TASK DESCRIPTION:
Repeat each record word for word.

ENTRIES PROVIDED:
Segment Open

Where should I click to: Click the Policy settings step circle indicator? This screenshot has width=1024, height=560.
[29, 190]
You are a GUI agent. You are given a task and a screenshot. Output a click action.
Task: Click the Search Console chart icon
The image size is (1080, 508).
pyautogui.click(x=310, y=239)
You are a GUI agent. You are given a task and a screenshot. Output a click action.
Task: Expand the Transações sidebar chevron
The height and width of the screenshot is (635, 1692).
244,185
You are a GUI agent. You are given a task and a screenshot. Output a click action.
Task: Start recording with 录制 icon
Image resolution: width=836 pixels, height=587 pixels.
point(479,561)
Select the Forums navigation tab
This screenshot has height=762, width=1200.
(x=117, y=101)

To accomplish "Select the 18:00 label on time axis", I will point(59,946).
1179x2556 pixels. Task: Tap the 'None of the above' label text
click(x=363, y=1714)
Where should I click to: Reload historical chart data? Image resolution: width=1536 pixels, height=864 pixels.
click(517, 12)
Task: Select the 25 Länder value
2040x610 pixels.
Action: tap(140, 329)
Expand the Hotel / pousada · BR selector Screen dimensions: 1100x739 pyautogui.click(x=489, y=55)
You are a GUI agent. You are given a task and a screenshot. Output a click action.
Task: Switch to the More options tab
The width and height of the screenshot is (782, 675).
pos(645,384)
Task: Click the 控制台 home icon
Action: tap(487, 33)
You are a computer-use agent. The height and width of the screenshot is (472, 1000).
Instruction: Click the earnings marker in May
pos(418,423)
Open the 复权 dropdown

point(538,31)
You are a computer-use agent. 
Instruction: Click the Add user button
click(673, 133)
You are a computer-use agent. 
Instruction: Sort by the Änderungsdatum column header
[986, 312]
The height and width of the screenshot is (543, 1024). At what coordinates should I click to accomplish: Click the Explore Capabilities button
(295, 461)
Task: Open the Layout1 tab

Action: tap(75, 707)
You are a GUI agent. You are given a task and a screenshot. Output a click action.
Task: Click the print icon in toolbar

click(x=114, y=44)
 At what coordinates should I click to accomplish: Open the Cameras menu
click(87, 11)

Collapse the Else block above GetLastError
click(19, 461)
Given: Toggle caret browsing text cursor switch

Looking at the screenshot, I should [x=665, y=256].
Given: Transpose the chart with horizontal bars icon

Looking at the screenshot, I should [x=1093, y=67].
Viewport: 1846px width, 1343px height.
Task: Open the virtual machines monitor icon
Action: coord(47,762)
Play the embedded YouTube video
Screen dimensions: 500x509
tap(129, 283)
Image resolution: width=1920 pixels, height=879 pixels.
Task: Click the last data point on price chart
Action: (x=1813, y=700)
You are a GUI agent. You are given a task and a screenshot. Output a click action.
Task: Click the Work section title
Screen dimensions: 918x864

Segment Closed

TASK OUTPUT:
Where should I click to: Click the Policy settings step circle indicator? This screenshot has width=1024, height=560.
[29, 190]
You are a GUI agent. You are given a task and a screenshot. Output a click action.
Task: Click the Search Console chart icon
The image size is (1080, 508).
pyautogui.click(x=310, y=239)
You are a GUI agent. You are given a task and a screenshot. Output a click action.
Task: Expand the Transações sidebar chevron
The height and width of the screenshot is (635, 1692).
244,185
You are a GUI agent. You are given a task and a screenshot. Output a click action.
Task: Start recording with 录制 icon
Image resolution: width=836 pixels, height=587 pixels.
point(479,561)
Select the Forums navigation tab
This screenshot has height=762, width=1200.
(x=117, y=101)

To accomplish "Select the 18:00 label on time axis", I will point(59,946).
1179x2556 pixels. Task: Tap the 'None of the above' label text
click(x=363, y=1714)
Where should I click to: Reload historical chart data? Image resolution: width=1536 pixels, height=864 pixels.
click(517, 12)
Task: Select the 25 Länder value
2040x610 pixels.
Action: tap(140, 329)
Expand the Hotel / pousada · BR selector Screen dimensions: 1100x739 pyautogui.click(x=489, y=55)
You are a GUI agent. You are given a task and a screenshot. Output a click action.
Task: Switch to the More options tab
The width and height of the screenshot is (782, 675).
pos(645,384)
Task: Click the 控制台 home icon
Action: tap(487, 33)
You are a computer-use agent. The height and width of the screenshot is (472, 1000).
Instruction: Click the earnings marker in May
pos(418,423)
Open the 复权 dropdown

point(538,31)
You are a computer-use agent. 
Instruction: Click the Add user button
click(673, 133)
You are a computer-use agent. 
Instruction: Sort by the Änderungsdatum column header
[986, 312]
The height and width of the screenshot is (543, 1024). At what coordinates should I click to accomplish: Click the Explore Capabilities button
(295, 461)
Task: Open the Layout1 tab

Action: tap(75, 707)
You are a GUI agent. You are given a task and a screenshot. Output a click action.
Task: Click the print icon in toolbar

click(x=114, y=44)
 At what coordinates should I click to accomplish: Open the Cameras menu
click(87, 11)

Collapse the Else block above GetLastError
click(19, 461)
Given: Toggle caret browsing text cursor switch

Looking at the screenshot, I should [x=665, y=256].
Given: Transpose the chart with horizontal bars icon

Looking at the screenshot, I should [x=1093, y=67].
Viewport: 1846px width, 1343px height.
Task: Open the virtual machines monitor icon
Action: coord(47,762)
Play the embedded YouTube video
Screen dimensions: 500x509
tap(129, 283)
Image resolution: width=1920 pixels, height=879 pixels.
Task: Click the last data point on price chart
Action: (x=1813, y=700)
You are a GUI agent. You are given a task and a screenshot. Output a click action.
Task: Click the Work section title
Screen dimensions: 918x864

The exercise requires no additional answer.